Namun, Moore-Gilbert melihat bahwa Spivak tetap tidak bisa melepaskan diri dari epistemologi pemikiran Barat, khususnya post strukturalis dan postmodern. Spivak dalam beberapa kesempatan sering tidak konsisten dengan posisi pemikirannya. Kontradiksi Spivak juga terlihat ketika ia mengatakan bahwa kelompok subaltern merupakan entitas yang strukturnya terpisah dari sistem ekonomi global yang terbentuknya berawal dari kolonialisme. Ia menyebut subaltern sebagai empty space (ruang kosong) yang lepas dari tatanan ekonomi global dunia; padahal ia menyebut bahwa tubuh perempuan telah menjadi komoditas yang diperdagangkan.
Selama ini, penulisan sejarah telah meminggirkan subaltern, karena selain tidak penting bagi sejarah kemanusiaan juga sulit melacak catatan-catatan tertulis tentang mereka. Elitlah yang menyusunkan sejarah untuk mereka.
Secara sederhana, dualitas elit-subaltern dapat dianalogkan dengan dualitas Barat-Timur, sehingga sejarah Timur juga disusun oleh Barat yang ditulis dengan pemahaman sepihak dan bias-bias yang menutup penulisan sejarah yang sesungguhnya. Malangnya, penulisan tersebut, bahkan oleh ahli hanya mengandalkan catatan-catatan tentara penjajah. (Hal ini misalnya dilakukan Max Weber dalam menulis agama Timur yang hanya mengandalkan catatan tentara dan catatan perjalan orang-orang Barat yang mengunjungi negeri Timur). Akibatnya, mereka tidak pernah benar-benar paham siapa dan bagaima sesunguhnya Timur, dan juga subaltern.
Namun Moore-Gilbert melihat lain, sedikit banyak subaltern juga ditulis meskipun sangat terbatas, misalnya tentang resistensi dan perlawanan terhadap berbagai kebijakan kolonial. Jadi, perjuangan emansipatoris tersebut sebenarnya ada, dan sejarahpun telah mencatatnya. Moore-Gilbert juga melihat bahwa Spivak tidak pernah benar-benar lepas dari pola berfikir biner, meskipun inilah yang menjadi basis kritik poskolonial. Spivak masih tetap menggunakan dikotomi, meskipun hal itu merupakan dikotomi baru.
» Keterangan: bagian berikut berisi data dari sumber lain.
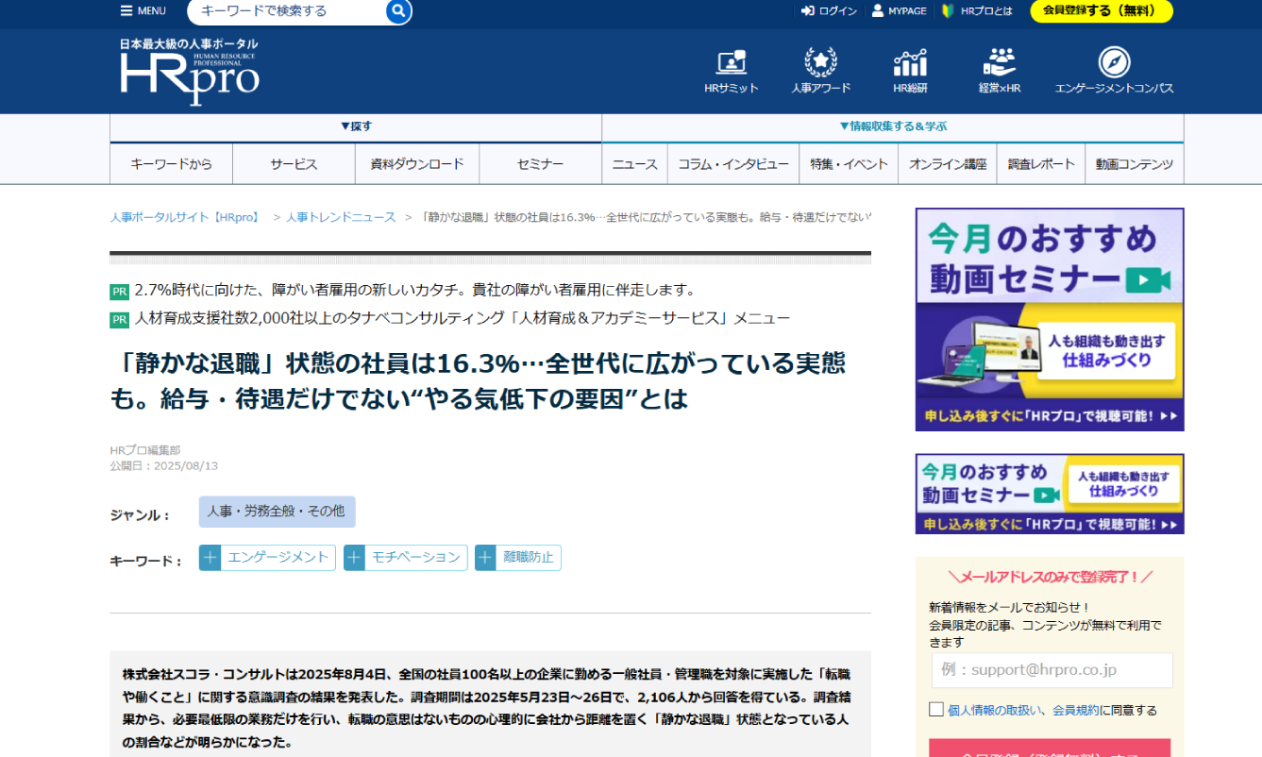Open the hamburger MENU icon
Viewport: 1262px width, 757px height.
point(126,11)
Persamaan dan Perbedaan Pemikiran Spivak dan Said
Satu hal yang khas dari Spivak dibandingkan dengan Said (dan Bhabha) adalah perhatiannya pada perempuan sebagai variabel penting. Ini karena Spivak tergolong sebagai pemikir feminis, meskipun ia mengkritik keras feminis Barat yang mengklaim diri sebagai feminis universal.
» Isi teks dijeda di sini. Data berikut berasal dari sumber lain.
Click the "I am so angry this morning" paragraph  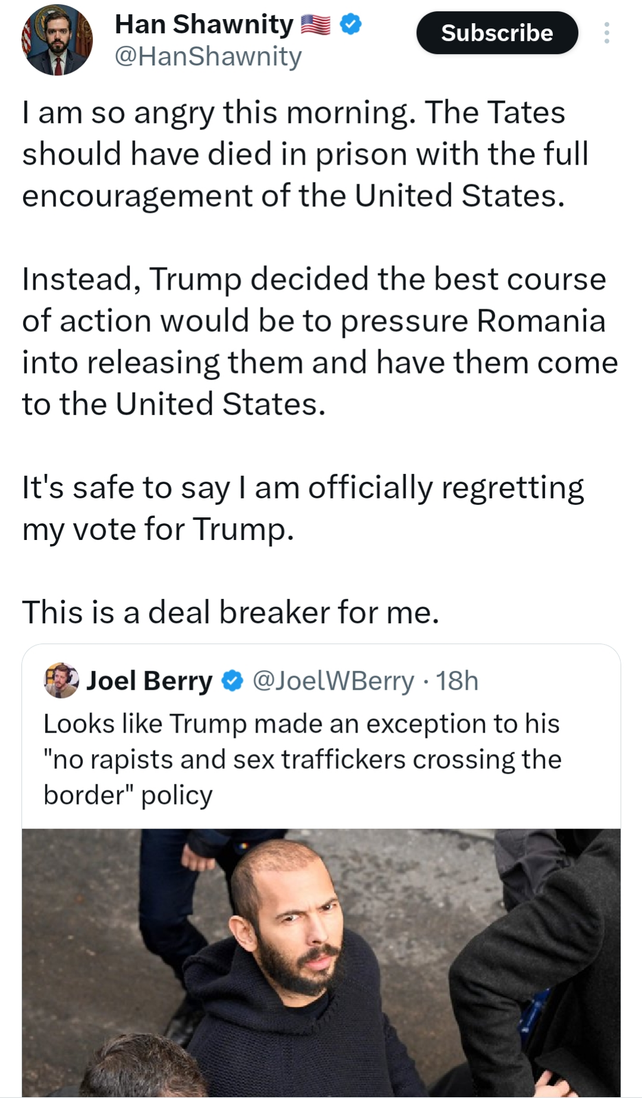(305, 154)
Spivak mempertanyakan kembali peran intelektual pasca kolonial yang sering dikatakan bisa menyampaikan suara rakyat tertindas atau suara kaum subaltern. Namun, betulkah demikian? Betulkah kaum subaltern bisa berbicara? Subaltern adalah istilah untuk kelompok tertentu di masyarakat yang berada di posisi paling rendah. Ia merupakan kelompok inferior, dan menjadi subjek hegemoni kelas-kelas yang berkuasa. Contohnya adalah buruh baik buruh pabrik maupun buruh tani. Mereka tidak memiliki akses kepada kekuasaan yang menghegemoninya. Spivak menekankan, bahwa seharusnya sejarah juga menuliskan tentang sejarah kelas-kelas subaltern ini. Dinamika dan permasalahan kelas subaltern ini cukup kompleks. Mereka memang tidak pernah masuk di “sejarah resmi” negara.
Spivak merupakan ahli kajian kritis mengenai budaya (critical cultural studies) dan teori-teori dekonstruksi. Dalam satu kesempatan ia menyebut dirinya sebagai kritikus sastra.
Di sisi lain, analisis dan perhatian Spivak dapat dikatakan lebih kaya dibandingkan Said. Tema kajiannya lebih luas, mulai dari politik mikro di sekolah sampai narasi makro imperialisme. Ia berupaya melintasi oposisi biner dan menolak mengekslusi pihak yang berbeda darinya. Jika Said cenderung pada analisis level makro, Spivak berupaya mengeksplorasi sampai kepada level yang lebih rendah, dan ia selalu menemukan adanya relasi dominan-subordinasi pada setiap level tersebut.
Bacaan:
Moore-Gilbert, Bart. 2000. Postcolonial Theory: Contexs, Practices, Politics. London: Verso.